Regeling vervallen per 01-01-2022

VERORDENING OP DE HEFFING EN INVORDERING VAN PRECARIOBELASTING 2020

Geldend van 01-01-2020 t/m 31-12-2021

Intitulé

VERORDENING OP DE HEFFING EN INVORDERING VAN PRECARIOBELASTING 2020

De raad van de gemeente Papendrecht,

gelezen het voorstel van het college van 12 november 2019,

gelet op artikel 228 van de Gemeentewet,

besluit:

vast te stellen de volgende verordening

VERORDENING OP DE HEFFING EN INVORDERING VAN PRECARIOBELASTING 2020

Artikel 1. Belastbaar feit

Onder de naam precariobelasting wordt een directe belasting geheven ter zaken van het hebben van kabels, leidingen of buizen onder, op of boven voor de openbare dienst bestemde gemeentegrond.

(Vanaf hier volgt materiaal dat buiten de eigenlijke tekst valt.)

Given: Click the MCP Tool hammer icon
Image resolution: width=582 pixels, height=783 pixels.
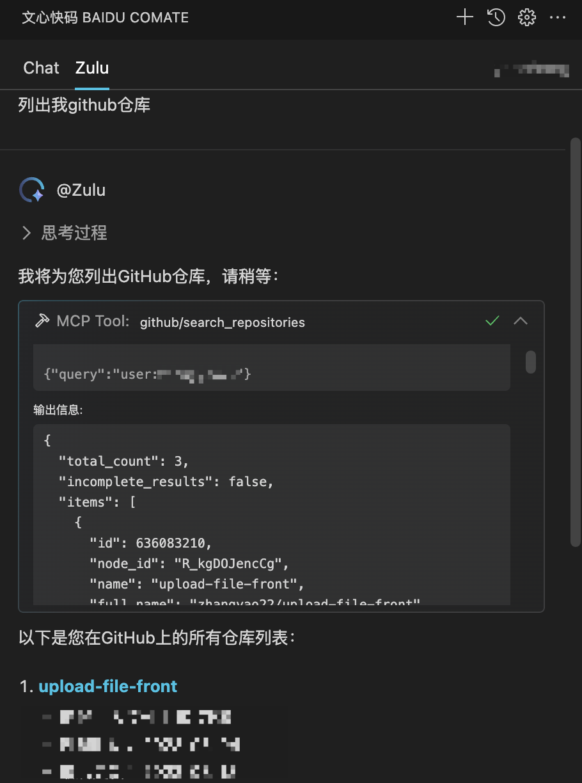Looking at the screenshot, I should 42,321.
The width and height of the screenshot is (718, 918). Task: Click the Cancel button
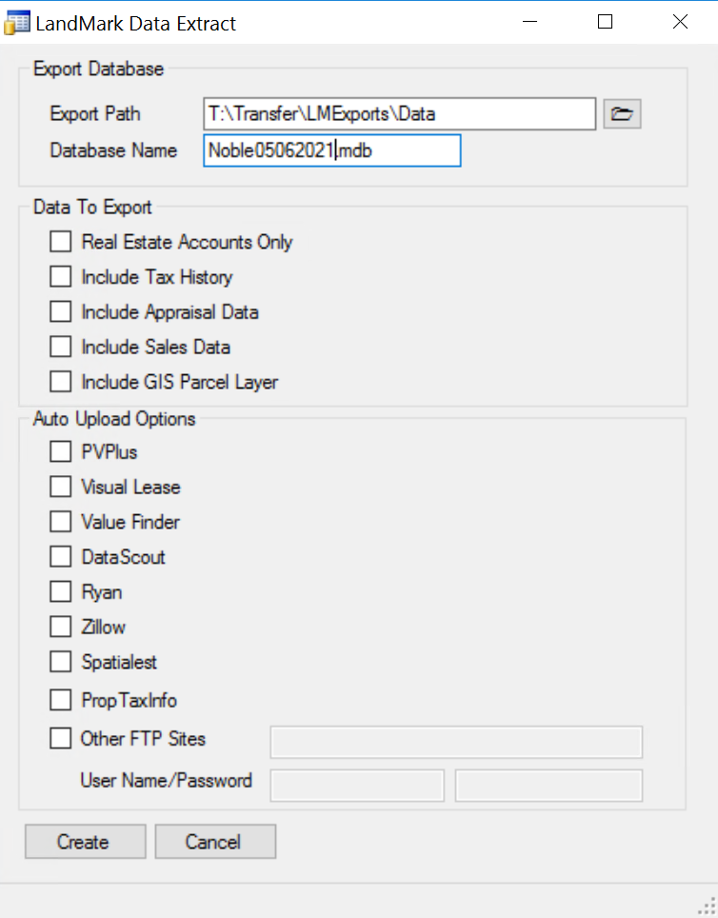215,842
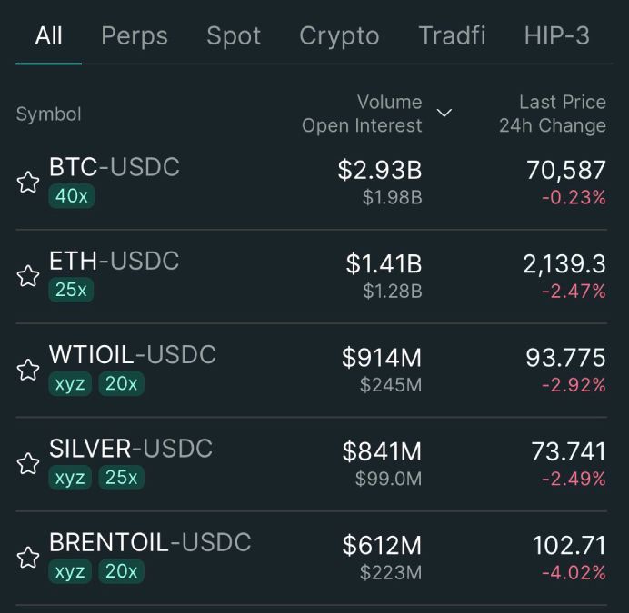Image resolution: width=629 pixels, height=613 pixels.
Task: Click the 25x badge under SILVER
Action: (121, 478)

Artikel 2. Belastingplicht

De precariobelasting wordt geheven van degene die de kabels, leidingen of buizen onder, op of boven voor de openbare dienst bestemde gemeentegrond heeft, dan wel van degene ten behoeve van wie die voorwerpen onder, op of boven voor de openbare dienst bestemde gemeentegrond aanwezig zijn.

Artikel 3. Vrijstellingen

De precariobelasting wordt niet geheven ter zake van het hebben van:

  • a.

    kabels, leidingen of buizen waarvoor de gemeente een recht heft op grond van artikel 229, eerste lid, onderdeel a, van de Gemeentewet, dan wel een privaatrechtelijke vergoeding is overeengekomen;

  • b.

    kabels, leidingen of buizen, waarvan de gemeente genothebbende krachtens eigendom, bezit of beperkt recht is, met uitzondering van voorwerpen die in gebruik zijn bij een derde;

  • c.

    buizen in de grond, tot lozing van fecaliën, huishoud- of hemelwater.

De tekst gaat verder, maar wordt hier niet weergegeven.